_SOURCE_.
┄┄┄┄┄┄

Jacques Ambroise, porte-parole du CPT
De nombreux fonds ont été dépensés sans que des avancées notables soient réalisées sur les enjeux majeurs du pays.
Les efforts de réforme constitutionnelle engagés par le comité de pilotage ont mobilisé environ 600 millions de gourdes (environ 5 millions de dollars). Ces fonds, gérés via un compte du Programme des Nations Unies pour le Développement (PNUD), ont été utilisés pour organiser des forums publics dans tout Haïti et dans la diaspora afin de recueillir l’avis des citoyens.
Pourtant, cette démarche a manqué de transparence et de responsabilité. Des membres du comité auraient perçu des indemnités pouvant atteindre 700 000 gourdes (environ 5 400 dollars) par mois, sans qu’aucun rapport financier détaillé n’ait été publié.
L’économiste Emmanuella Douyon critique cette initiative comme un exemple supplémentaire de gaspillage des fonds publics :
« À chaque changement de gouvernement, certains profitent de la mise en place d’une nouvelle Constitution et d’un référendum pour s’enrichir », écrit-elle sur X. « Il faut faire la lumière sur l’argent dépensé et sur qui en a bénéficié. Nous n’avons pas de budget pour la sécurité ou la police, mais il y a toujours de l’argent pour les ‘abolotchos’ (les politiques démagogues) et les consultants. »
De son côté, l’étudiant en droit Claudy Barthol qualifie cette démarche de « détournement malicieux des fonds publics ».
« On savait dès le départ que cela n’aboutirait à rien, mais il fallait dépenser cet argent », affirme-t-il. « Quelles fautes cette nation a-t-elle commises pour mériter ces gaspillages incessants ? »
Une nouvelle tentative de réforme, encore une fois signalée, dans un contexte d’urgence électorale et de priorités fondamentales
Le projet de réforme de la Constitution remonte à la fin du mandat du président Jovenel Moïse, qui avait lancé une démarche similaire en 2020, en créant un Comité Consultatif Indépendant composé de six membres. Son objectif était de supprimer le poste de Premier ministre, de renforcer les pouvoirs du président, et d’accroître la participation politique de la diaspora. Cependant, cette initiative a été jugée anticonstitutionnelle et purement opportuniste par ses détracteurs.

┄┄┄┄┄┄

_TÂCHES PROPOSÉES_.
a: Répondez aux questions suivantes à partir de la source :
(i) Quel montant les efforts de réforme constitutionnelle du comité de pilotage ont-ils mobilisé ?
(ii) Par quelle expression Claudy Barthol qualifie-t-il cette démarche ?
(iii) En quelle année Jovenel Moïse avait-il lancé une démarche similaire, et combien de membres comptait le comité alors créé ?
b: Transcrivez le passage de la source compris entre « Jacques Ambroise, porte-parole » et « n’ait été publié. », bornes incluses.

_DONNÉES FOURNIES_.

┄┄┄┄┄┄

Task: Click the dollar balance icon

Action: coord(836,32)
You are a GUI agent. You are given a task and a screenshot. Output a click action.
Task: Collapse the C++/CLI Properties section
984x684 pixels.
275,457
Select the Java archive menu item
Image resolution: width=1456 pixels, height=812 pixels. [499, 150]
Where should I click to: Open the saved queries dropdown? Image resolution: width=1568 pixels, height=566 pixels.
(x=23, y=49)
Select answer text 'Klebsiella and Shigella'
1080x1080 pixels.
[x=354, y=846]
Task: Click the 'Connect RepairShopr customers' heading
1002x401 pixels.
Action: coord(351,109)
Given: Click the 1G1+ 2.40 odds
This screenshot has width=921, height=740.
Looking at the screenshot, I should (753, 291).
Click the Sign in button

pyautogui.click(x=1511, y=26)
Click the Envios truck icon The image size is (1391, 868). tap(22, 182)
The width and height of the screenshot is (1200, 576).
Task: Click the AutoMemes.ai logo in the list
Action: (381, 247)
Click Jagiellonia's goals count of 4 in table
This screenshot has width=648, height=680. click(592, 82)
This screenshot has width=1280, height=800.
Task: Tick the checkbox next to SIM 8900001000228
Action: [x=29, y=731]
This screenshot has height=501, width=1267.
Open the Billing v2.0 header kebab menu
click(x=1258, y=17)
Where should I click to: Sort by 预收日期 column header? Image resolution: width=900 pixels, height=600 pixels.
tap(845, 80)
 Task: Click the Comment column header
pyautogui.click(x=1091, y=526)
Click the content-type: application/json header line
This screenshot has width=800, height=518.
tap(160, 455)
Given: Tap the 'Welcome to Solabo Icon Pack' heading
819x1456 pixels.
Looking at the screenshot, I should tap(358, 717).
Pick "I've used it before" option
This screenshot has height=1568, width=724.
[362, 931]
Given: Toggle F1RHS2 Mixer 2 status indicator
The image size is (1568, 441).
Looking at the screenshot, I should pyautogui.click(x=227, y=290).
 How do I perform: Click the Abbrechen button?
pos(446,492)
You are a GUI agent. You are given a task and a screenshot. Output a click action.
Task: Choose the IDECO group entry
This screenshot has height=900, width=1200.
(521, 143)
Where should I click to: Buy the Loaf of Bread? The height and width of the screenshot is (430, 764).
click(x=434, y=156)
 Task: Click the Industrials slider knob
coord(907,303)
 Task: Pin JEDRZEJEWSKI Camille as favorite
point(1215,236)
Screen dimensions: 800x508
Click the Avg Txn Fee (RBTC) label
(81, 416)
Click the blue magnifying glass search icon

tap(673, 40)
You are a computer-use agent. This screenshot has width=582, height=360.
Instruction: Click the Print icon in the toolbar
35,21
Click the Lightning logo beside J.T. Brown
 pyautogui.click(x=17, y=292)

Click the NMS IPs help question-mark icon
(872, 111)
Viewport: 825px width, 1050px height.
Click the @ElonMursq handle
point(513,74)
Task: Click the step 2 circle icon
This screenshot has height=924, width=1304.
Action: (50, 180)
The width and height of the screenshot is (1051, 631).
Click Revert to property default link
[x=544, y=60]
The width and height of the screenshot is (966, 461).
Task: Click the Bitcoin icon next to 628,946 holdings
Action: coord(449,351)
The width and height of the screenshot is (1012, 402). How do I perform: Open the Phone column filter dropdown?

┄┄┄┄┄┄

_RÉPONSES PAR TÂCHE_.
a:
(i) Environ 600 millions de gourdes, soit environ 5 millions de dollars.
(ii) « détournement malicieux des fonds publics »
(iii) En 2020, avec un Comité Consultatif Indépendant de six membres.

b:
Jacques Ambroise, porte-parole du CPT
De nombreux fonds ont été dépensés sans que des avancées notables soient réalisées sur les enjeux majeurs du pays.
Les efforts de réforme constitutionnelle engagés par le comité de pilotage ont mobilisé environ 600 millions de gourdes (environ 5 millions de dollars). Ces fonds, gérés via un compte du Programme des Nations Unies pour le Développement (PNUD), ont été utilisés pour organiser des forums publics dans tout Haïti et dans la diaspora afin de recueillir l’avis des citoyens.
Pourtant, cette démarche a manqué de transparence et de responsabilité. Des membres du comité auraient perçu des indemnités pouvant atteindre 700 000 gourdes (environ 5 400 dollars) par mois, sans qu’aucun rapport financier détaillé n’ait été publié.